EXTRACT:

William Burroughs cited T. S. Eliot's 1922 poem, The Waste Land, and John Dos Passos' U.S.A. trilogy, which incorporated newspaper clippings, as early examples of the cut ups he popularized.

Gysin introduced Burroughs to the technique at the Beat Hotel. The pair later applied the technique to printed media and audio recordings in an effort to decode the material's implicit content, hypothesizing that such a technique could be used to discover the true meaning of a given text. Burroughs also suggested cut-ups may be effective as a form of divination saying, "When you cut into the present the future leaks out." Burroughs also further developed the "fold-in" technique. In 1977, Burroughs and Gysin published The Third Mind, a collection of cut-up writings and essays on the form. Jeff Nuttall's publication My Own Mag was another important outlet for the then-radical technique.

In an interview, Alan Burns noted that for Europe After The Rain (1965) and subsequent novels he used a version of cut-ups: "I did not actually use scissors, but I folded pages, read across columns, and so on, discovering for myself many of the techniques Burroughs and Gysin describe."

==History==
===In literature===
A precedent of the technique occurred during a Dadaist rally in the 1920s in which Tristan Tzara offered to create a poem on the spot by pulling words at random from a hat. Collage, which was popularized roughly contemporaneously with the Surrealist movement, sometimes incorporated texts such as newspapers or brochures. Prior to this event, the technique had been published in an issue of 391 in the poem by Tzara, dada manifesto on feeble love and bitter love under the sub-title, TO MAKE A DADAIST POEM.

Dataset entries:
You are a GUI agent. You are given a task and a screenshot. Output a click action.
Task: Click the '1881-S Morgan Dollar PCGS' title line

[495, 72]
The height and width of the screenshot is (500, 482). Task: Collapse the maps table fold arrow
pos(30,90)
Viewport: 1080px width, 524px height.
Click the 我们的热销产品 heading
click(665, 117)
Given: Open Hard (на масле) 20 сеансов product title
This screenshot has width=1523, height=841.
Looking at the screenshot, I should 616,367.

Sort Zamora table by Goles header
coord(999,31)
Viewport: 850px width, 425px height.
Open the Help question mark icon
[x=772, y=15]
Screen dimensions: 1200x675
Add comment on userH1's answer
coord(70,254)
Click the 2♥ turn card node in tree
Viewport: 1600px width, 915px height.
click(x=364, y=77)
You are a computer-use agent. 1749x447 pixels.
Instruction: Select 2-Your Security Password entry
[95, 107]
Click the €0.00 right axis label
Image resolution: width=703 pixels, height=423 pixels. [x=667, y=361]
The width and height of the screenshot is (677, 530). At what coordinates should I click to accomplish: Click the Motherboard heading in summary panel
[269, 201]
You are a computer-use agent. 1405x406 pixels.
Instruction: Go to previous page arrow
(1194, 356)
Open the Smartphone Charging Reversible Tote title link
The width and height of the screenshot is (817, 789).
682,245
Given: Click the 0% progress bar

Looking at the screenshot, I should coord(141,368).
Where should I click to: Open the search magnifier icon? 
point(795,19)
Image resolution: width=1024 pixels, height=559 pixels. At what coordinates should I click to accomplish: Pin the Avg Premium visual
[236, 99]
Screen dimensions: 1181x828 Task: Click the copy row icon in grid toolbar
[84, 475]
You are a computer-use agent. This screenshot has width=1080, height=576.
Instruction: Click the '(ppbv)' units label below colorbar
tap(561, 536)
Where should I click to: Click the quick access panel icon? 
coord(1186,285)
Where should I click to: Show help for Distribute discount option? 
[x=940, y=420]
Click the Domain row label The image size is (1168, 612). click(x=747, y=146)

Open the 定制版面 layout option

EXERCISE DESCRIPTION:
Answer these from the extract on cut-ups:
(a) In what year did Burroughs and Gysin publish The Third Mind?
(b) From what did Tristan Tzara offer to pull words at random during a Dadaist rally?
(c) Which 1965 novel by Alan Burns used a version of cut-ups?
These records were taken from a different source than the text.

EXERCISE ANSWER:
(a) 1977
(b) A hat
(c) Europe After The Rain